The medium of pochoir, a highly precise stencil technique, was employed for this illustrated book, allowing Miró to render his spontaneous, biomorphic forms with crisp boundaries and remarkable color saturation. Unlike traditional etching or lithography, the pochoir method emphasizes flat, unmodulated fields of color, enhancing the graphic impact of the composition. In this particular folio, Miró utilizes his signature vocabulary of floating, calligraphic lines and abstract symbols set against a stark, unadorned background. The visual tension between seemingly random, symbolic elements and careful placement is central to the piece’s narrative, reflecting the Surrealist drive toward automatism and the interpretation of the subconscious.

As an Illustrated Book, Il était une petite pie is recognized not only for its artistic merit but for its importance in the history of fine art prints and artists’ books.
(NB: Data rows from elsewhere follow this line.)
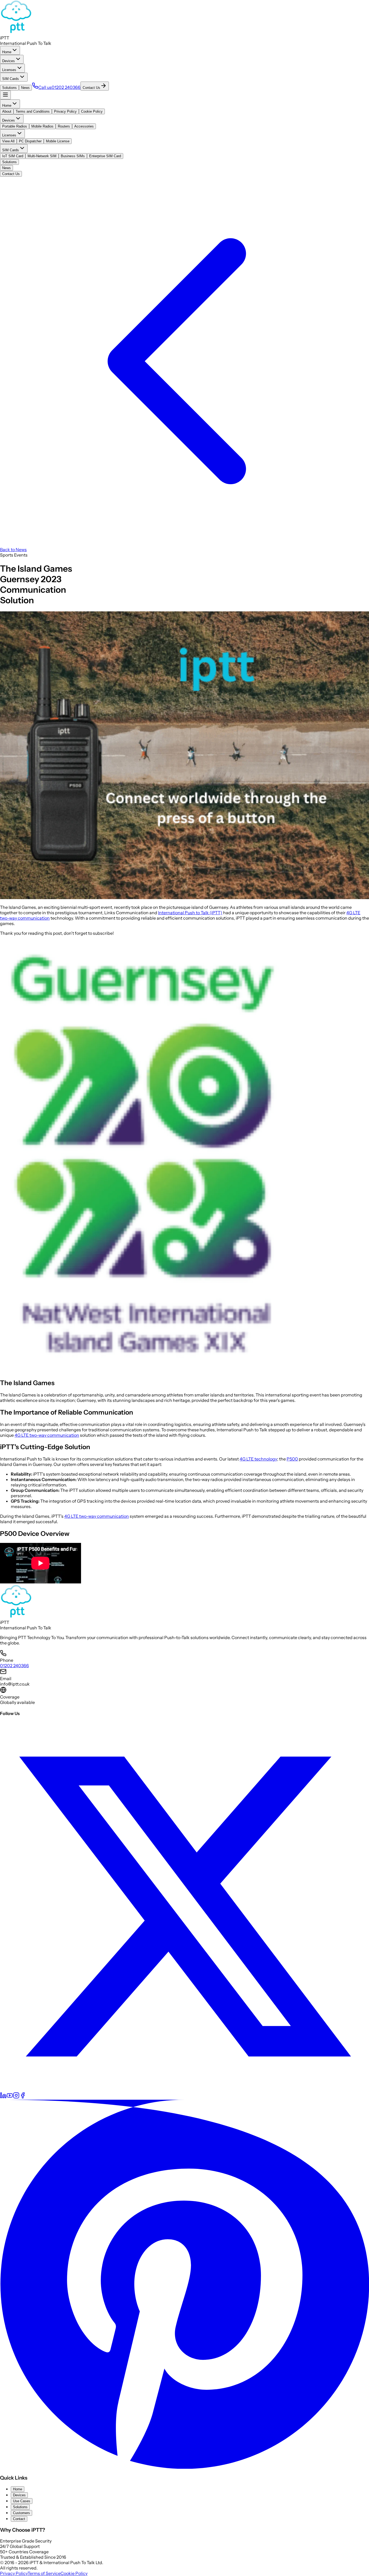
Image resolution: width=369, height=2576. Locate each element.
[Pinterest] (184, 2467)
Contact (19, 2519)
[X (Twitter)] (184, 2089)
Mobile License (57, 141)
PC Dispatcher (30, 141)
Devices (8, 61)
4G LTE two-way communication (47, 1435)
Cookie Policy (92, 111)
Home (6, 52)
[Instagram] (16, 2097)
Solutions (9, 88)
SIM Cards (10, 79)
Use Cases (21, 2501)
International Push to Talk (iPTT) (190, 912)
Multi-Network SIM (42, 156)
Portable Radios (14, 126)
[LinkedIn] (3, 2097)
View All (8, 141)
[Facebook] (22, 2097)
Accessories (84, 126)
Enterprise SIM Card (105, 156)
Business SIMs (73, 156)
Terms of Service (44, 2573)
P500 (292, 1459)
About (6, 111)
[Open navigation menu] (5, 95)
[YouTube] (9, 2097)
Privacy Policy (65, 111)
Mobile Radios (42, 126)
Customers (21, 2513)
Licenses (9, 70)
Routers (64, 126)
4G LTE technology (258, 1459)
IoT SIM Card (12, 156)
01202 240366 (14, 1665)
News (25, 88)
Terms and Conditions (33, 111)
This work highlights Miró’s profound impact on modern art, bridging pure abstraction with the narrative freedom of Surrealism. The inclusion of this piece in the collection of the Museum of Modern Art confirms its status as an influential artifact from the Spanish modern movement. The existence of these high-quality prints ensured that Miró’s complex artistic language was widely disseminated during the pivotal years of 1927–28, published 1928, solidifying his reputation as a master of abstract composition.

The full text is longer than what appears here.